Further to my thread about the Poppies, SquareMileParking suggested using Minories Car Park, as it has 14' clearance on the ground floor. I rang the number given but the operator was unable to confirm lengths of bays and tightness of corners: I assume there must be plenty of room but a personal recommendation would be appreciated.

TIA - Gordon


----------



## ThursdaysChild (Aug 2, 2008)

Went yesterday and by absolute chance found an underground carpark next to Waitrose on St Katherine's Dock - adjacent to the Tower.
We were in it for about 2 hours - cost me £3.50. Amazing value.

Ok for a car, but pretty low roof throughout.


----------



## H1-GBV (Feb 28, 2006)

Thanks. However I'm looking for specific information about *Minories*: the person I spoke to THINKS it will be OK but "someone in the know" would be a great help.

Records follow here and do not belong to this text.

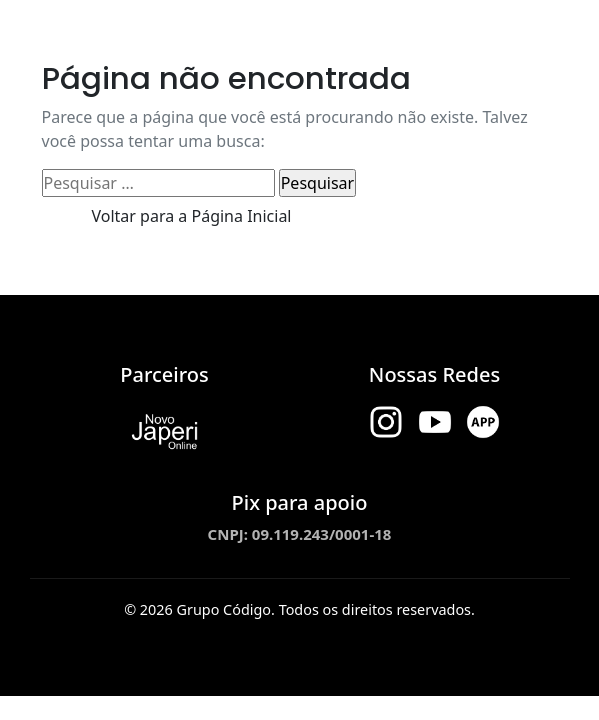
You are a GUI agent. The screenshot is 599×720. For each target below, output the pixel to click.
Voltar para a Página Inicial (192, 216)
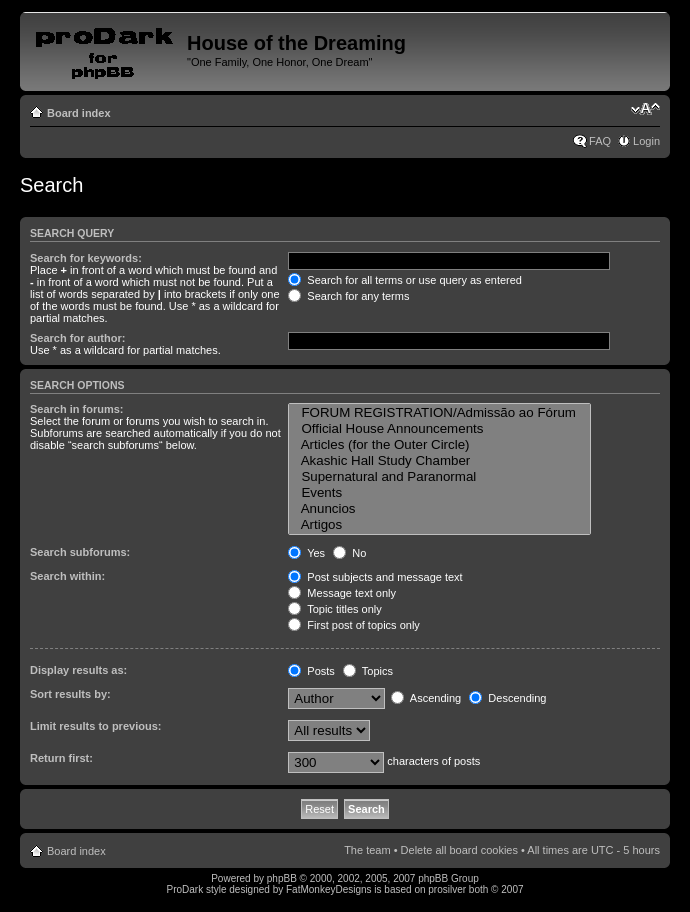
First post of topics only (354, 625)
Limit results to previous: (95, 726)
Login (646, 141)
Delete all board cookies (459, 850)
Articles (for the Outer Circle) (439, 445)
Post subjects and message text (375, 577)
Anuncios (439, 509)
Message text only (342, 593)
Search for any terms (348, 296)
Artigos (439, 525)
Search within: (67, 576)
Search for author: (77, 338)
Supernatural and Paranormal (439, 477)
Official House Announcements (439, 429)
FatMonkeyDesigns (329, 889)
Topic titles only (334, 609)
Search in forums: (77, 409)
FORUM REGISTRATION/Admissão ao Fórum (439, 413)
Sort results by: (70, 694)
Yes (306, 553)
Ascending (426, 698)
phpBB (282, 878)
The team (367, 850)
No (349, 553)
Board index (79, 113)
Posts (311, 671)
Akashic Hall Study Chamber (439, 461)
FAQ (600, 141)
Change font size (645, 109)
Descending (507, 698)
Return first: (61, 758)
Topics (368, 671)
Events (439, 493)
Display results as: (78, 670)
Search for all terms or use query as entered (405, 280)
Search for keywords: (86, 258)
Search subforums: (80, 552)
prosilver (447, 889)
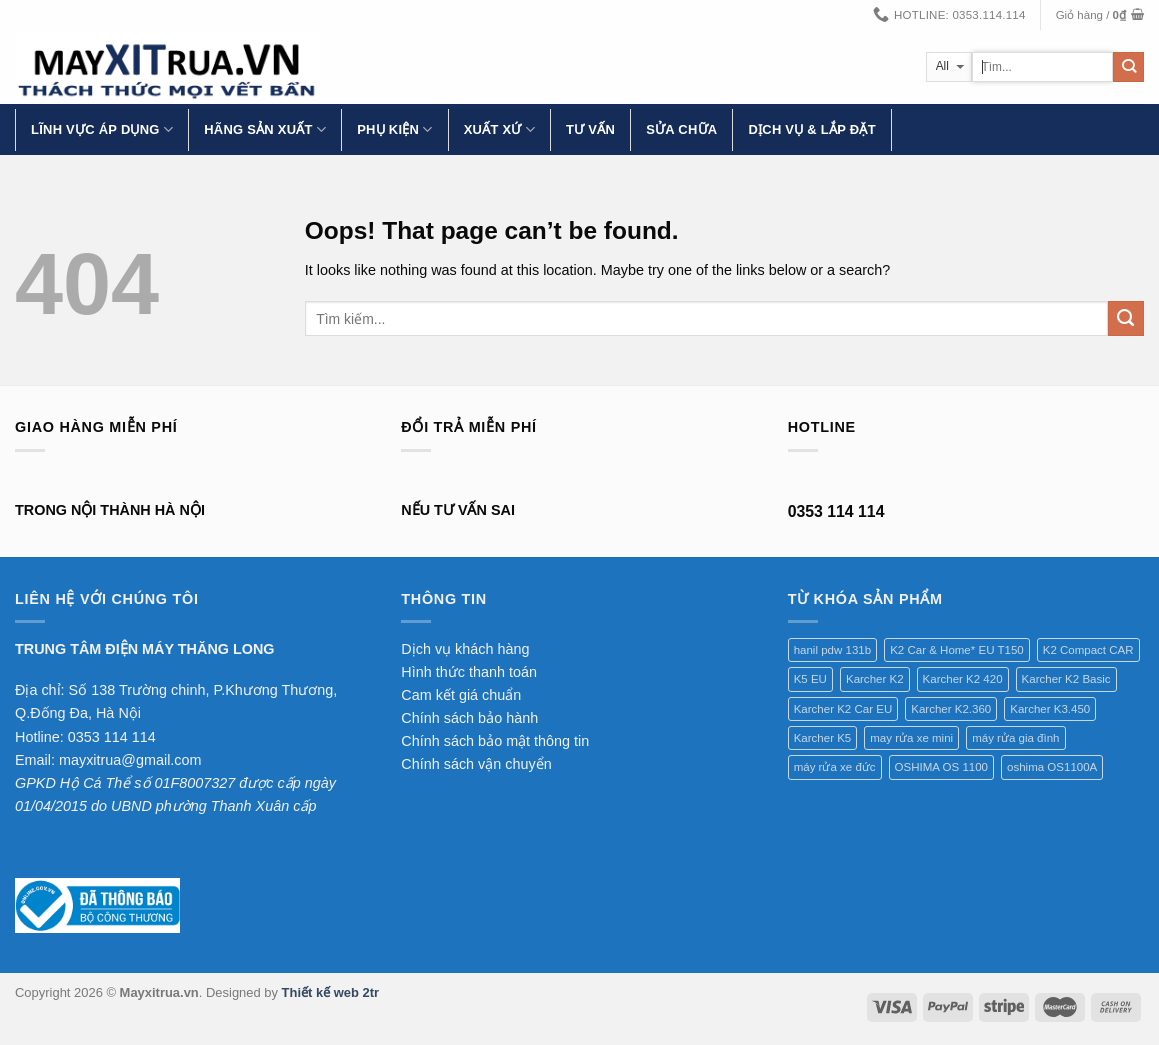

Initially she thought I was talking about a car and caravan!

Gordon


----------



## cabby (May 14, 2005)

Just a thought, there is a coach park I believe in Tower Hill, maybe contact them and see if you can use that and charges.

cabby


----------



## H1-GBV (Feb 28, 2006)

Thanks.  

SquareMileParking were very helpful and sent me info regarding on-street parking (free on Sundays) and Minories, which comes in at £2 for the whole of Sunday!!! (more expensive during the "working" week.

When I rang their Contact Centre the operator was again helpful but couldn't comment on the ease of access for a long vehicle (although my van is only 6m). She said that there would probably be attendants in operation who would be able to assuage my fears before I entered.

She spoke with her supervisor who also said "use the coach park" but couldn't really say if that was permissible (although clearly it would offer easy access).

So my first choice will be Minoroies, and I've looked at it on Street View: it seems to allow cars to park on the bottom level BUT if someone knows that carpark I would feel a bit happier.

Then we start queueing for the poppies I guess - Gordon


----------



## 2014Apache (Oct 29, 2013)

*Minories Car Park may just be ok for you*

Hello H1-GBV

Graham from www motorhomeparking co uk has an excellent resource 

If you have a look at this page you should,get all the information you need on Minories car park.

Click the link GREATER LONDON then CITY OF LONDON COUNCIL scroll down and you'll find the info you need about Minories.

Hope it's ok.. Enjoy the Poppies! They are spectacular! 

(You'll need to copy what I've written above for the web address and taken the spaces out because I'm not a subscriber) 

Regards,
Maurice


----------



## H1-GBV (Feb 28, 2006)

THANKS: unfortunately that is just a link to the official carpark info, which I have perused several times. Still no personal comments.

However, we are now onto planB (or nearer Z), as our kids have persuaded my wife to insist that we do not drive into London (something which I did umpteen times when younger!) So we are off to CC Commons Wood tomorrow, then by train into London on Tuesday.

Now all we need is fine weather and zero crowds: I'm not putting any money on either of them - Gordon


----------